## Ausgangstext
━━━━━━━━━━
# Audioaufnahme leider sehr "dünn"



## Consti (2. Dezember 2008)

Guten Abend,

ich habe vor kurzem ein "Konzert" mit meinem kleinen Mp3-Player aufgenommen. Die Qualität ist dadurch leider / natürlich nicht so gut. Die Aufnahme habe ich gerade geschnitten.

Einen Track könnt ihr euch hier anhören:
http://www.mdmw.de/2_ch/files/02.wav

Meine Frage wäre nun, ob ich eine Chance habe, die ganze Datei etwas "zuverbessern" - damit das ganze etwas voller klingt.

Habe schon mit Goldwave ein bisschen mit Filtern gearbeitet, aber konnte kein gutes Ergebnis erzielen!

Ich würde mich freuen, wenn mir jemand ein paar Tipps geben könnte!
Dankeschön im Vorraus!

Consti


----------



## NTDY (3. Dezember 2008)

Erst einmal: Schöne Musik. Was ist das? Wie heißt der Titel?
Also ich habe gerade ein Test gemacht und habe in 2 Limiterstufen die Laustärken erhöht, aber so, damit keine Clippings entstehen.

Der erste Limiter hat den Input um 6 dB erhöht, den Ausgang aber bei 0 dB gelassen. Somit habe ich alle Signale erst einmal leicht erhöht, ohne ein zu großes Rauschen zu erzeugen. 

In Schritt 2 habe ich einen zweiten Limiter geschaltet, der neben einem Limiter auch ein Gate ist. Um da die Einstellungen müsstest Du eher die Software dazu haben. Es läuft letztendlich aber so, dass Du dir verschiedene Frequenzbereiche suchst und nach und nach sie um einige dB anhebst. Meine Aufnahme ist nun deutlich lauter, besitzt aber auch mehr Rauschen.

Ergebnis kann ich Dir zuschicken.


----------



## Consti (3. Dezember 2008)

Na das ist ja shcon mal ein toller Hinweis.
Wie das Lied genau heisst weiss ich nicht, ich habe es einfach mal von dem Text abgeleitet und es "Manchmal fang ich mir dir ein Stück Leben ein". Ist halt mehr oder weniger geistlich - da findet man im Internet kaum was (leider).

Wäre nett, wenn du mir mal deine Version zuschicken könntest bzw. Hochladen!
Mailadresse wäre: c_huesker@web.de!

Vielen Dank und noch einen schönen Abend!


----------
━━━━━━━━━━
## Gespeicherte Dateneinträge
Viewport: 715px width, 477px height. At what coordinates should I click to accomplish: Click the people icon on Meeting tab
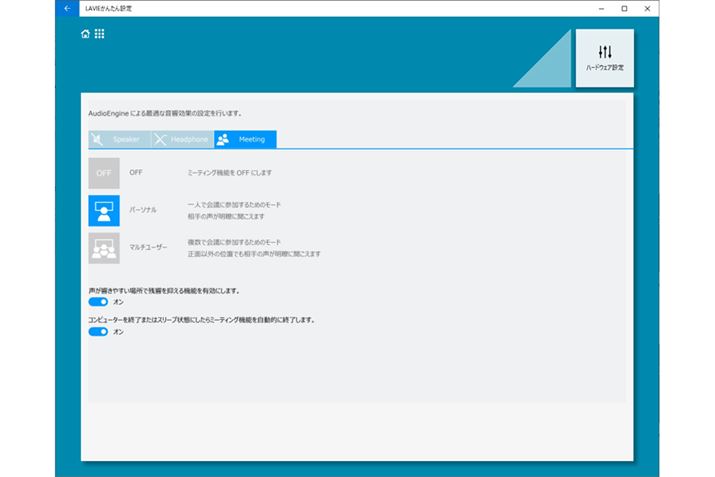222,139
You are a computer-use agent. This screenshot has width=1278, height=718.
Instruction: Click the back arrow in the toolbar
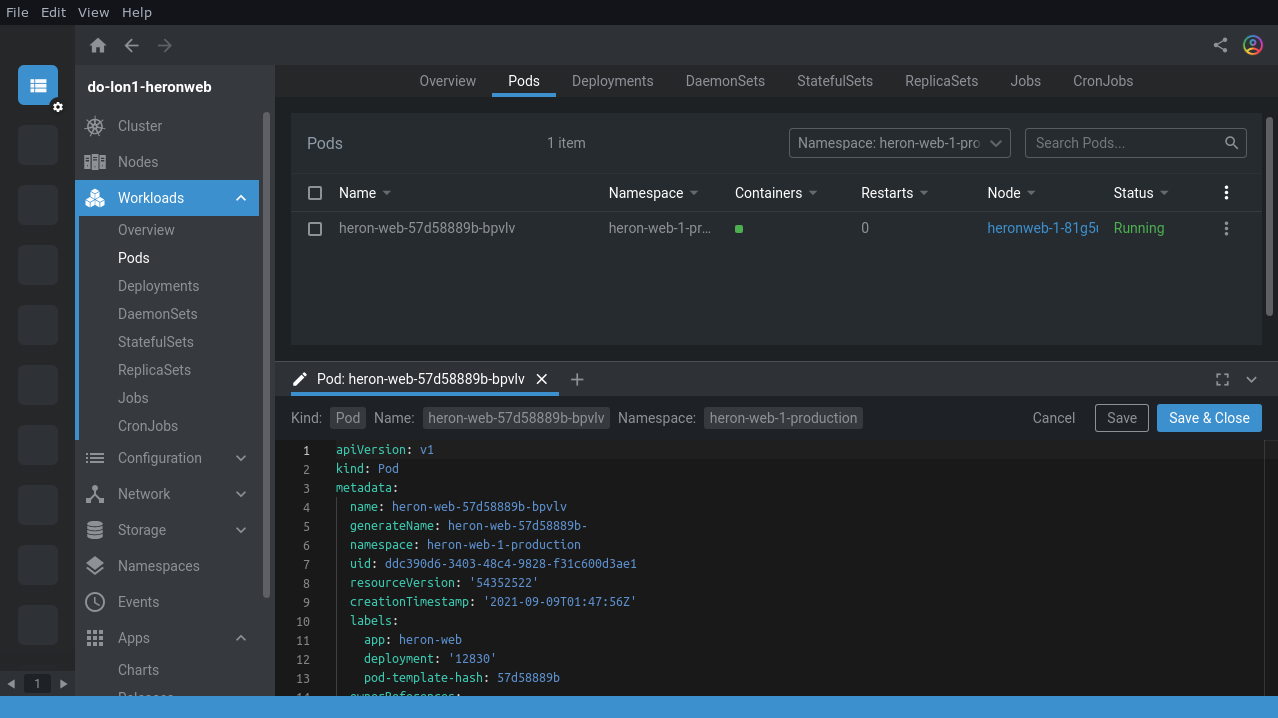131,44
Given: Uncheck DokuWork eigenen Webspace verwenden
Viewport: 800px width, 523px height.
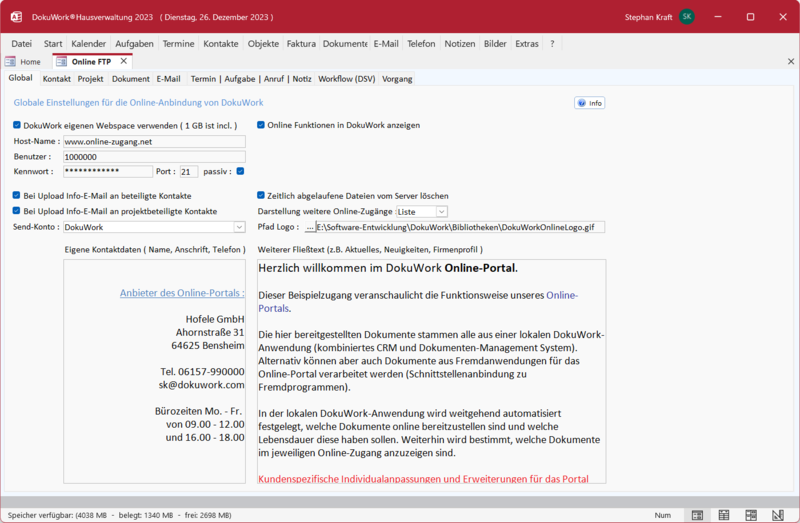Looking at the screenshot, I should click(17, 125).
━━━━━━━━━━
## Arbeitsauftrag 1
Fasse den Forenthread über die dünn klingende Audioaufnahme in zwei Sätzen zusammen.
## Arbeitsauftrag 2
Beantworte zum Forenthread die folgenden Fragen, jede in einer eigenen Zeile und mit dem passenden Buchstaben:
(a) Mit welchem Programm hat Consti bereits Filter ausprobiert?
(b) Um wie viel dB hat der erste Limiter den Input erhöht?
(c) Was ist der zweite Limiter außer einem Limiter noch?
## Arbeitsauftrag 3
Erkläre in höchstens zwei Sätzen, was NTDY laut dem Forenthread mit der Einstellung der ersten Limiterstufe erreicht hat.

## Antwort zur Aufgabe 1
Consti hat mit einem kleinen MP3-Player ein Konzert aufgenommen, die Aufnahme geschnitten und möchte sie voller klingen lassen, da eigene Versuche mit Filtern in Goldwave kein gutes Ergebnis brachten. NTDY hat testweise die Lautstärke in zwei Limiterstufen ohne Clipping erhöht, wodurch die Aufnahme deutlich lauter, aber auch rauschiger wurde, und Consti bittet darum, diese Version zugeschickt zu bekommen.

## Antwort zur Aufgabe 2
(a) Mit Goldwave.
(b) Um 6 dB.
(c) Ein Gate.

## Antwort zur Aufgabe 3
Der erste Limiter erhöhte den Input um 6 dB, ließ den Ausgang aber bei 0 dB. Dadurch wurden alle Signale zunächst leicht angehoben, ohne ein zu großes Rauschen zu erzeugen.